Since its invention in 1954, meteorological radar has allowed researchers to track unusual phenomena more closely. Early radar made it difficult to discern between fire whirls and tornadoes, said Gollner, and even now, the meteorologists in Reno haven’t gotten confirmation yet that what they spotted on the radar last week was as powerful as it looked. Once the fire dies down, investigators will go in and survey the damage where the funnel touched down, and look for signs like overturned cars for clues to the actual velocity. That step will come soon, Hohmann said, because the fire is now 90 percent contained after blazing around 47,000 acres.

Both Gollner and Coen are hoping to learn from this experience, whatever the name it goes by.
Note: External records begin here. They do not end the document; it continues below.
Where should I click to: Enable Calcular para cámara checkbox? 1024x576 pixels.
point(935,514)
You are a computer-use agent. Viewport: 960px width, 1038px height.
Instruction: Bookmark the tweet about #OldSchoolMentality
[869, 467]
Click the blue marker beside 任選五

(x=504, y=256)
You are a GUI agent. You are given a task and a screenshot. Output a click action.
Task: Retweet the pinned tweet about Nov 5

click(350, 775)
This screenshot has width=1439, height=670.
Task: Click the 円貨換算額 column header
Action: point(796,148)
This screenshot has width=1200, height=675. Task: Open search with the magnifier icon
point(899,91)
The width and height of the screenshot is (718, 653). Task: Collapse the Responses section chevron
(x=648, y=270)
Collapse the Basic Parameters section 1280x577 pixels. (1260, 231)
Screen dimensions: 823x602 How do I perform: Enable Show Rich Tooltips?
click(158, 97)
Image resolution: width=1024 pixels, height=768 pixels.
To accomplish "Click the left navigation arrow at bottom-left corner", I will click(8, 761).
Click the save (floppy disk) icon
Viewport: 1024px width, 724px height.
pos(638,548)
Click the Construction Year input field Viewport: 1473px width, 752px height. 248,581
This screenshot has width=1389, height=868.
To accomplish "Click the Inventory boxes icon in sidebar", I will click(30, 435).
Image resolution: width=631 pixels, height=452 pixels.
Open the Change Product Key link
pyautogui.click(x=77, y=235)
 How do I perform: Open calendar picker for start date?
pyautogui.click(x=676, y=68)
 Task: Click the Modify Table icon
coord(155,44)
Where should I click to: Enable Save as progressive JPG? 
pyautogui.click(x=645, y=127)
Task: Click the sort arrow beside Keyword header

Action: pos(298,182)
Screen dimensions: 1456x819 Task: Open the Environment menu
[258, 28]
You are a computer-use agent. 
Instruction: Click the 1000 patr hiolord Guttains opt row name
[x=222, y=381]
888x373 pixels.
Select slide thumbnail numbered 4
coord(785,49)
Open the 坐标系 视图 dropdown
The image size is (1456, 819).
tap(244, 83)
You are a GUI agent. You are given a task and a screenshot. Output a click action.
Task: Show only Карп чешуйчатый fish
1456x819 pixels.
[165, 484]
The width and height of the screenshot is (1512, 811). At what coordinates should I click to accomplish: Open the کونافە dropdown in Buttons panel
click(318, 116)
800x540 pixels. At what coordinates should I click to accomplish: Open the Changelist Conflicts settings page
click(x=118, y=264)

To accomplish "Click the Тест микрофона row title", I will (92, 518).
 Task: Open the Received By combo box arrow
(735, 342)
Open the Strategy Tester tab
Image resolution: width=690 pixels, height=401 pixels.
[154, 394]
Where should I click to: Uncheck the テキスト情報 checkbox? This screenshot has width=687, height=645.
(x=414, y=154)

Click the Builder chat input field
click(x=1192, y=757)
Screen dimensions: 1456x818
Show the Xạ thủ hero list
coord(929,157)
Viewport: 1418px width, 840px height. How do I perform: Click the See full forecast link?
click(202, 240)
It’s challenging to issue warnings for twisters this large because scientists still don’t understand what propels them to this size and what role factors like crosswinds and landscape play. The more research, the greater the likelihood that meteorologists will be able to predict them the way that they can with tornadoes, and not just spot them once they’ve already formed. It’ll also be crucial to develop future disaster response, Hohmann said. This unique situation makes evacuation even more complicated than usual—how can people stay in their basements during a wildfire?

Because of new computational models and data from recent disasters like the Carr Fire, researchers are learning more about where and how to look for tornado-like structures on radar. Hohmann had the Carr Fire on his mind when he made the call, he said. The data and video collected of the Loyalton Fire can help scientists further examine this meteorological mystery. “There was a good sample of data from the radar,” said Boyd. “This case will probably be looked at quite closely."